Records excerpted from a collection

+++++

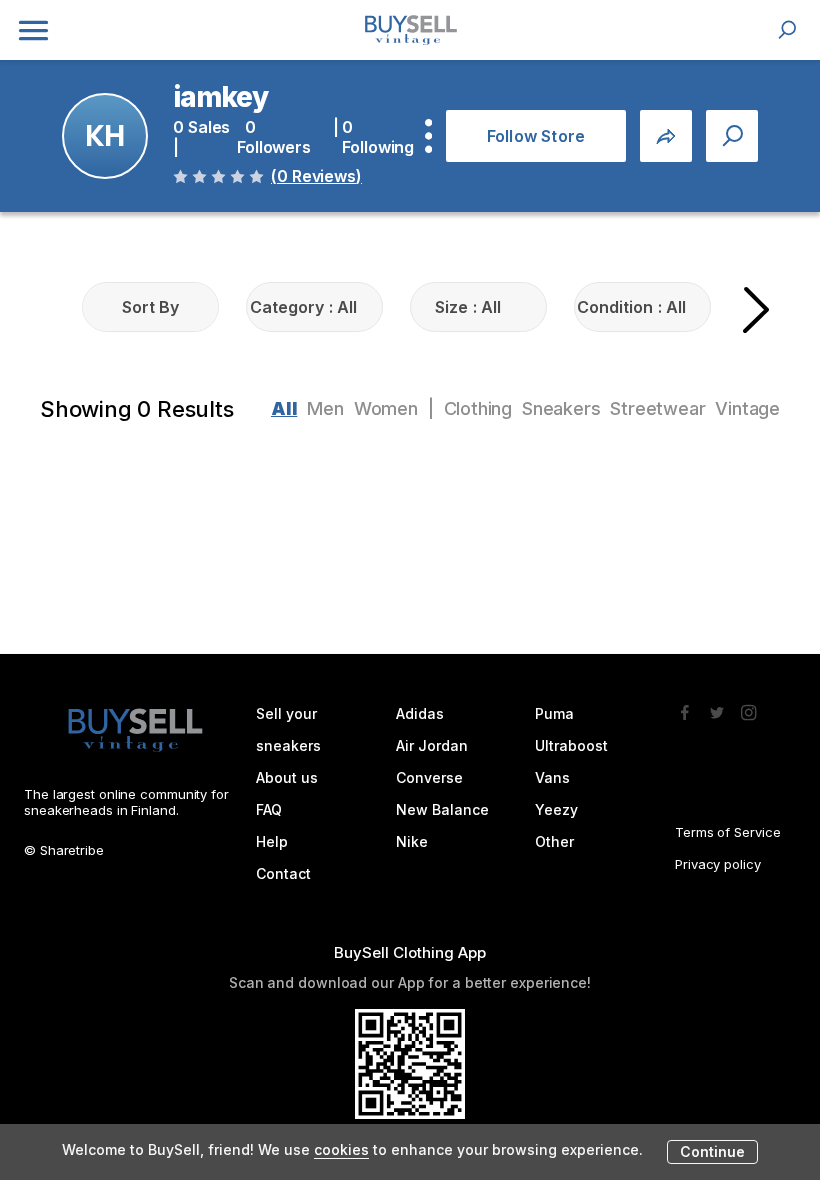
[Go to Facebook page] (685, 707)
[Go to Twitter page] (717, 707)
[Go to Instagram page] (749, 707)
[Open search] (787, 30)
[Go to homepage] (410, 30)
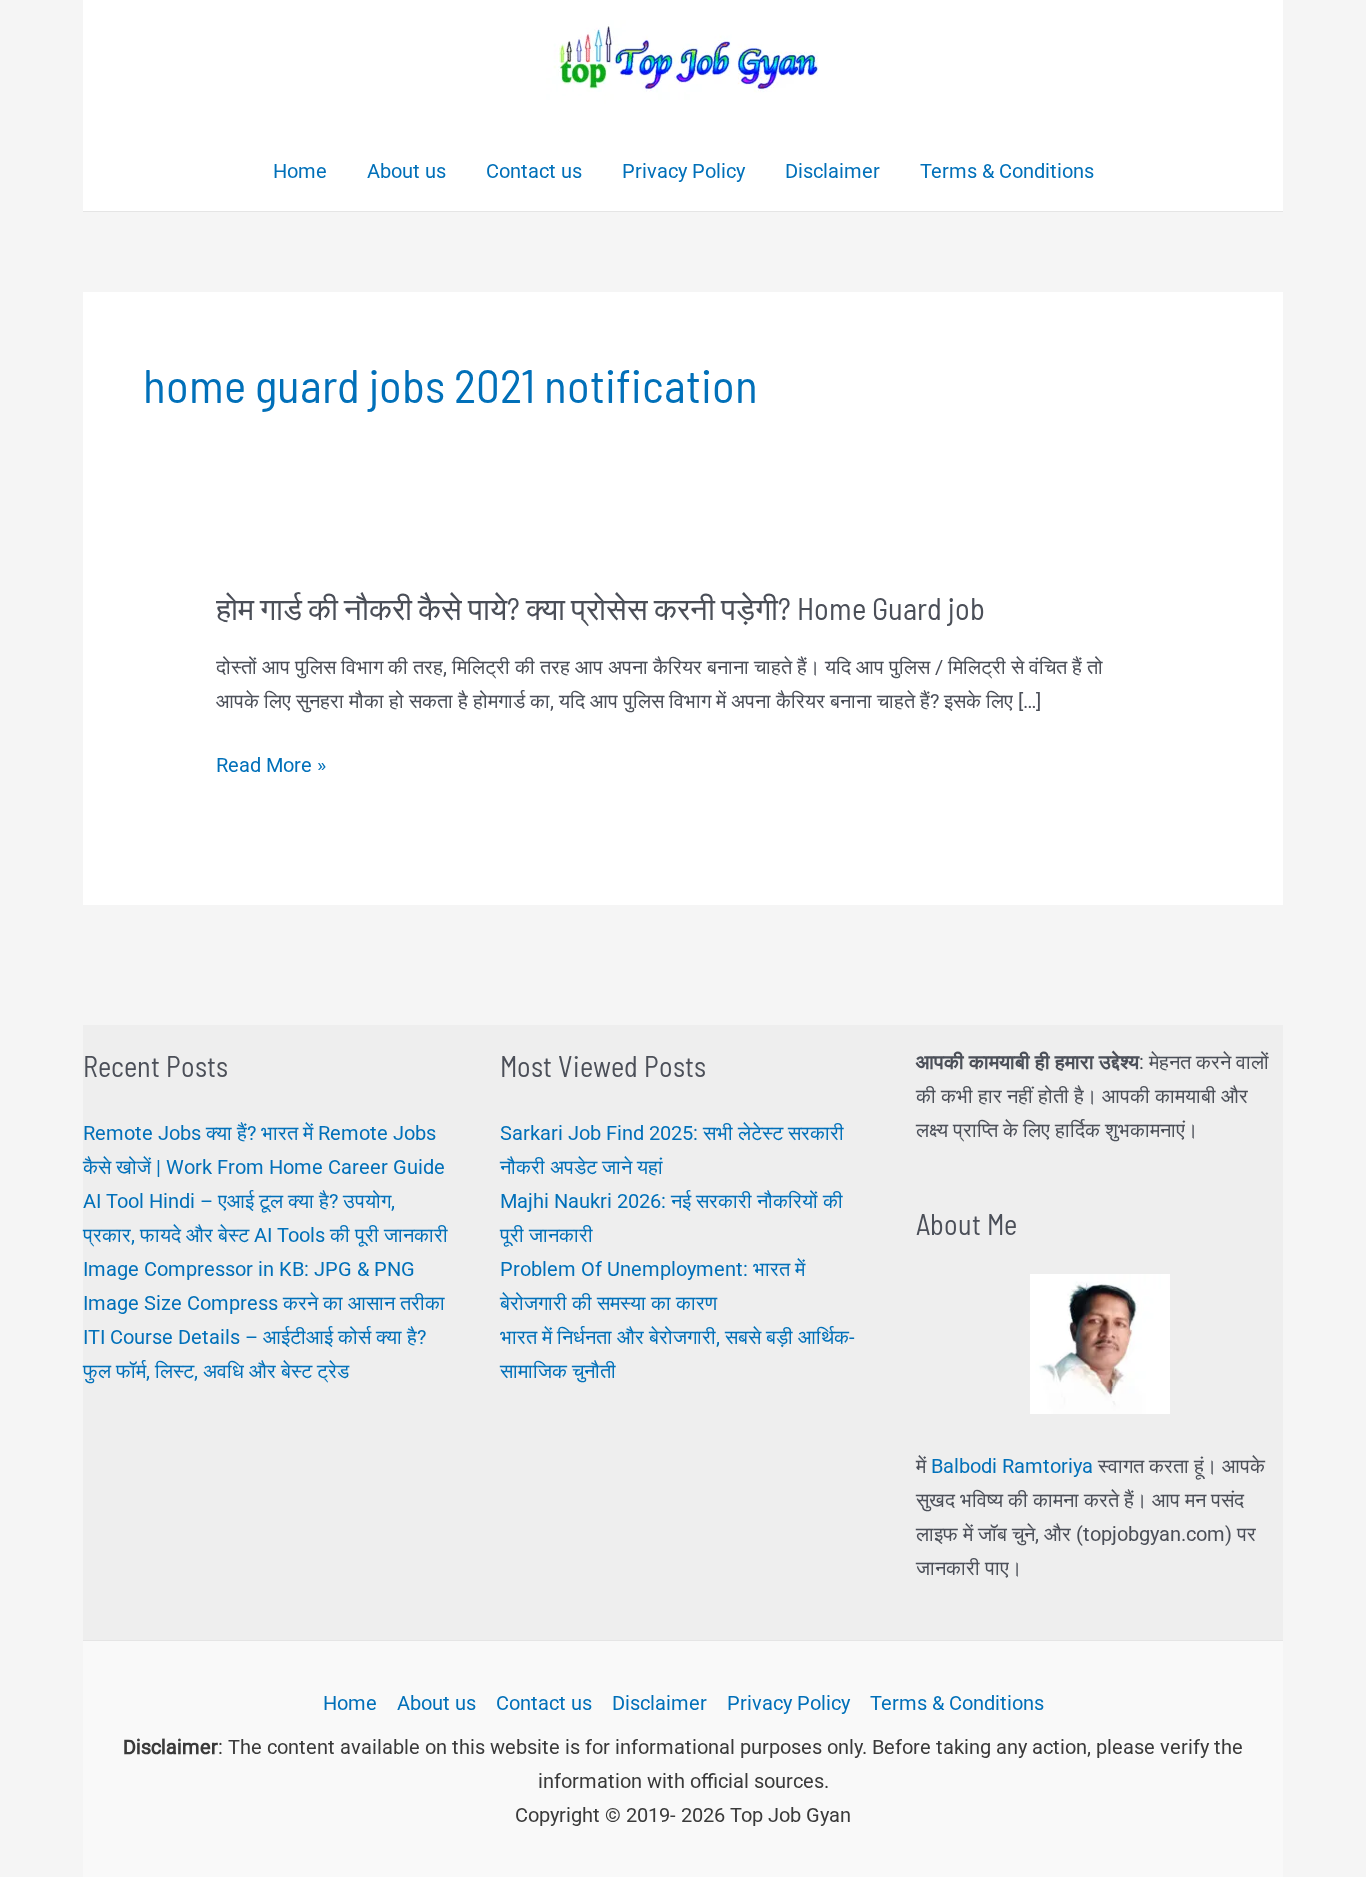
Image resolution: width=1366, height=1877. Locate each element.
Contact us (544, 1703)
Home (350, 1703)
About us (436, 1703)
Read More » (271, 767)
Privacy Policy (788, 1703)
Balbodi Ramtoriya (1012, 1466)
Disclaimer (659, 1703)
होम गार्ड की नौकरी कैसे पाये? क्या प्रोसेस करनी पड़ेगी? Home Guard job (600, 607)
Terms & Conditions (957, 1703)
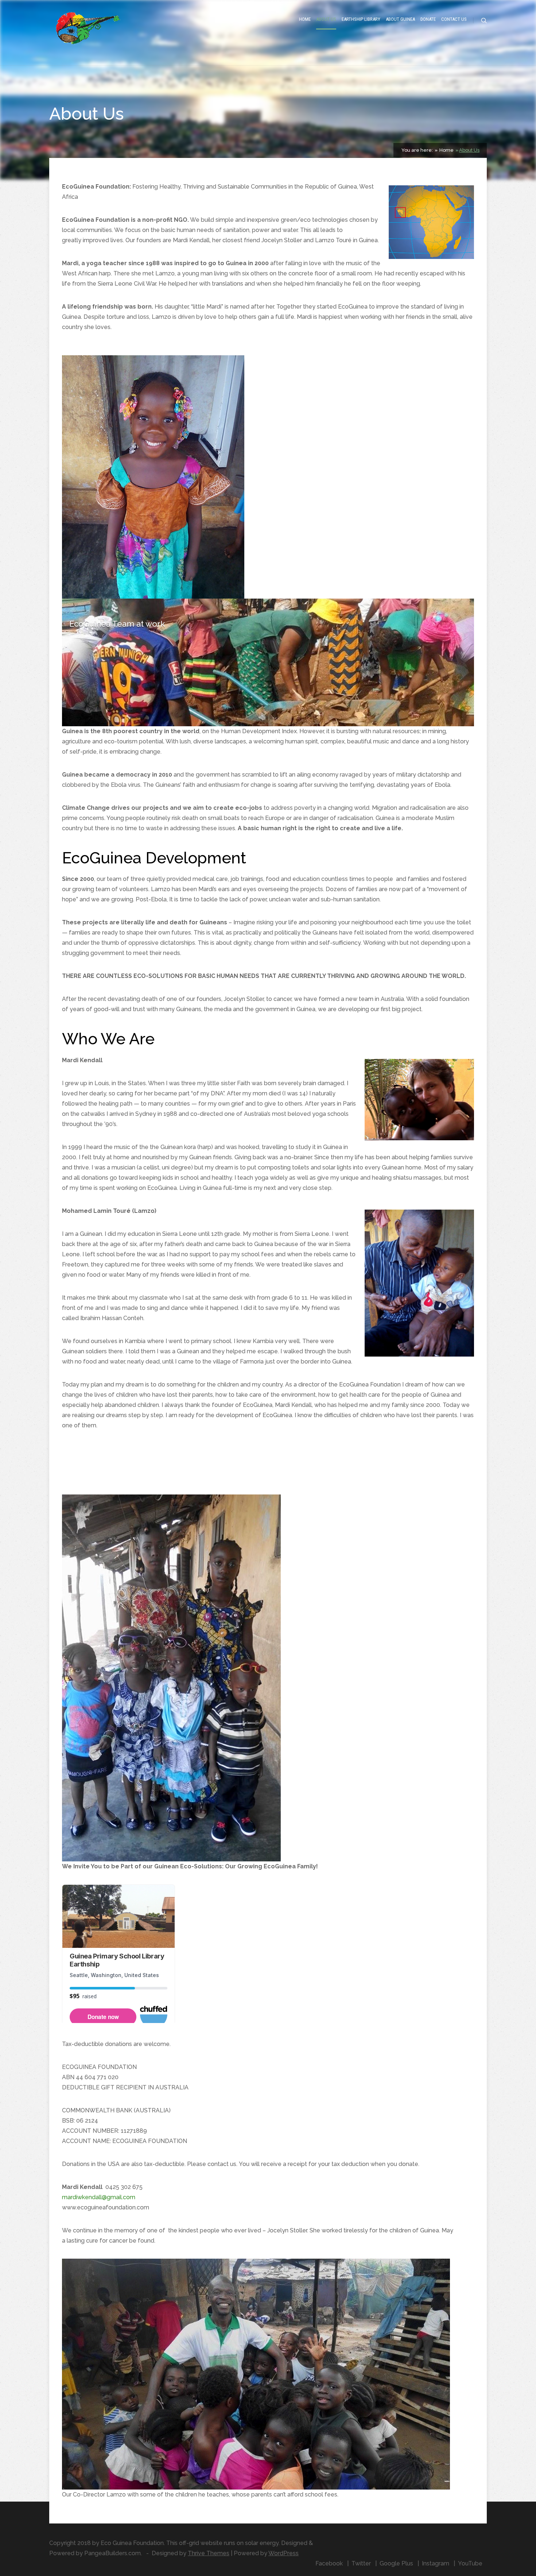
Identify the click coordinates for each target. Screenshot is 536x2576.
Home (305, 19)
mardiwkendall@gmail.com (98, 2197)
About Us (326, 19)
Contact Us (454, 19)
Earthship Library (361, 19)
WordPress (283, 2553)
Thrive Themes (208, 2553)
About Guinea (400, 19)
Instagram (435, 2563)
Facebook (329, 2563)
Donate (428, 19)
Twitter (361, 2563)
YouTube (470, 2563)
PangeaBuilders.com (112, 2553)
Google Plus (396, 2563)
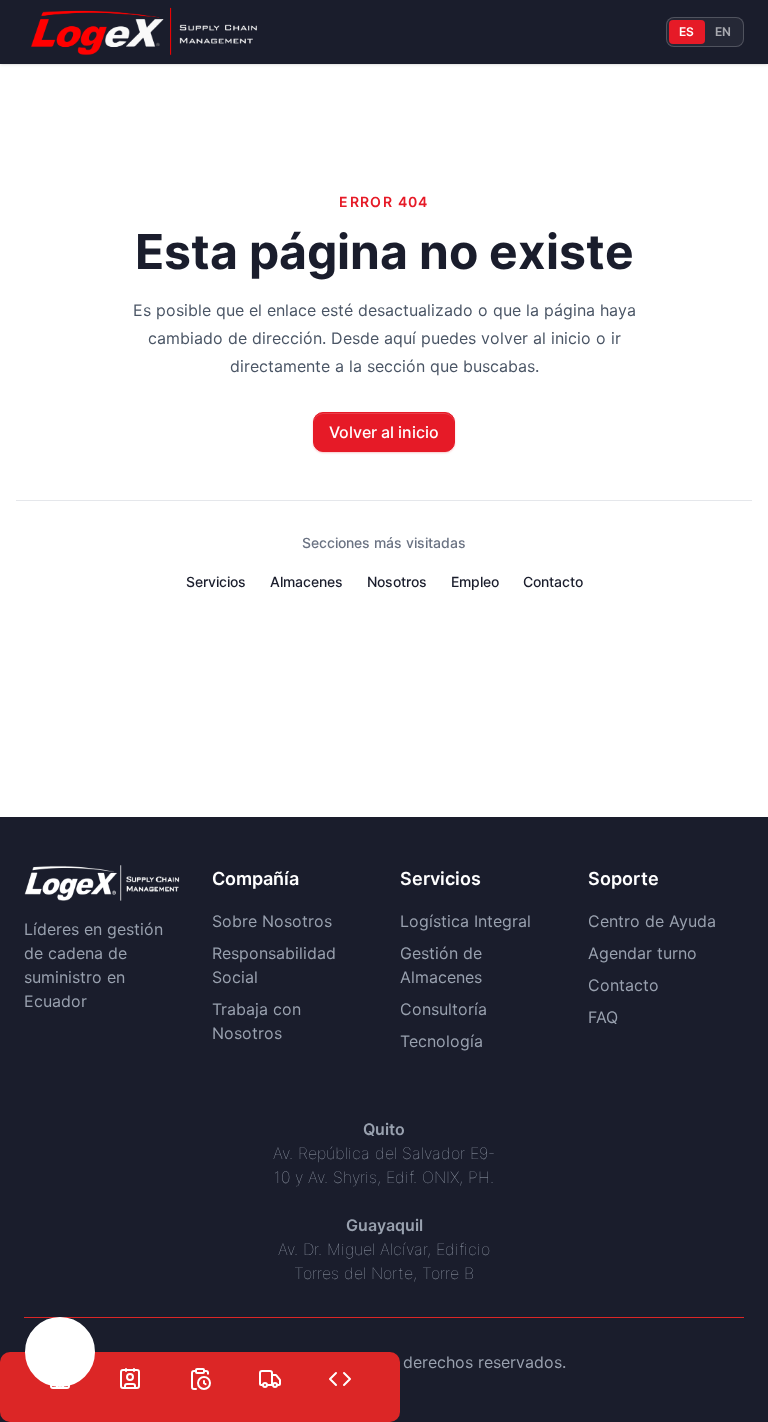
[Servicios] (270, 1364)
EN (723, 31)
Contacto (553, 581)
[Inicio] (60, 1364)
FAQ (603, 1017)
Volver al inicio (384, 432)
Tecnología (441, 1041)
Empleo (475, 581)
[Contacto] (130, 1364)
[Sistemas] (340, 1364)
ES (687, 31)
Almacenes (306, 581)
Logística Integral (465, 921)
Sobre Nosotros (272, 921)
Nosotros (397, 581)
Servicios (216, 581)
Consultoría (443, 1009)
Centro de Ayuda (652, 921)
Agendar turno (642, 953)
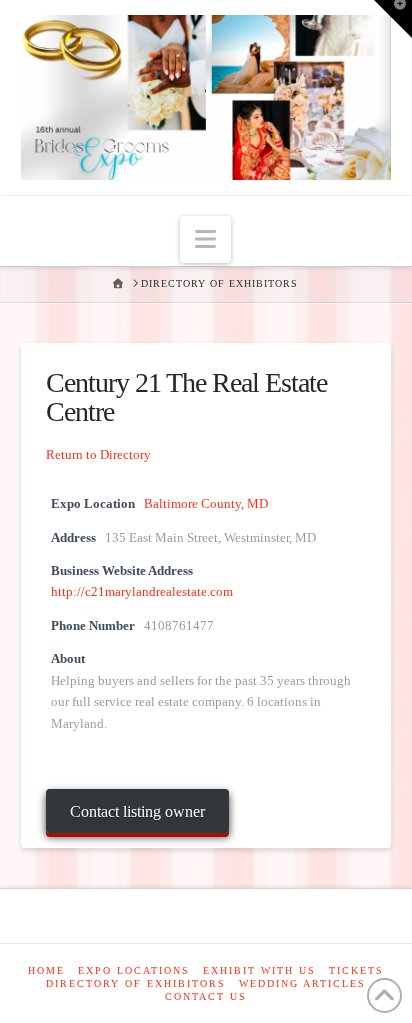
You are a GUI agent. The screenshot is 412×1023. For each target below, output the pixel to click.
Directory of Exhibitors (136, 983)
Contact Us (206, 996)
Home (46, 970)
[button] (205, 239)
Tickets (356, 970)
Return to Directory (98, 454)
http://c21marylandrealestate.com (142, 592)
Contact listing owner (137, 811)
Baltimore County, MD (206, 504)
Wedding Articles (302, 983)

+++++

Give back the exact lines above, running from the one that has "[Sistemas] (340, 1364)" through the one that has "Return to Directory (98, 454)", with nothing added and no pictures.

[Sistemas] (340, 1364)
ES (687, 31)
Almacenes (306, 581)
Logística Integral (465, 921)
Sobre Nosotros (272, 921)
Nosotros (397, 581)
Servicios (216, 581)
Consultoría (443, 1009)
Centro de Ayuda (652, 921)
Agendar turno (642, 953)
You are a GUI agent. The screenshot is 412×1023. For each target below, output the pixel to click.
Directory of Exhibitors (136, 983)
Contact Us (206, 996)
Home (46, 970)
[button] (205, 239)
Tickets (356, 970)
Return to Directory (98, 454)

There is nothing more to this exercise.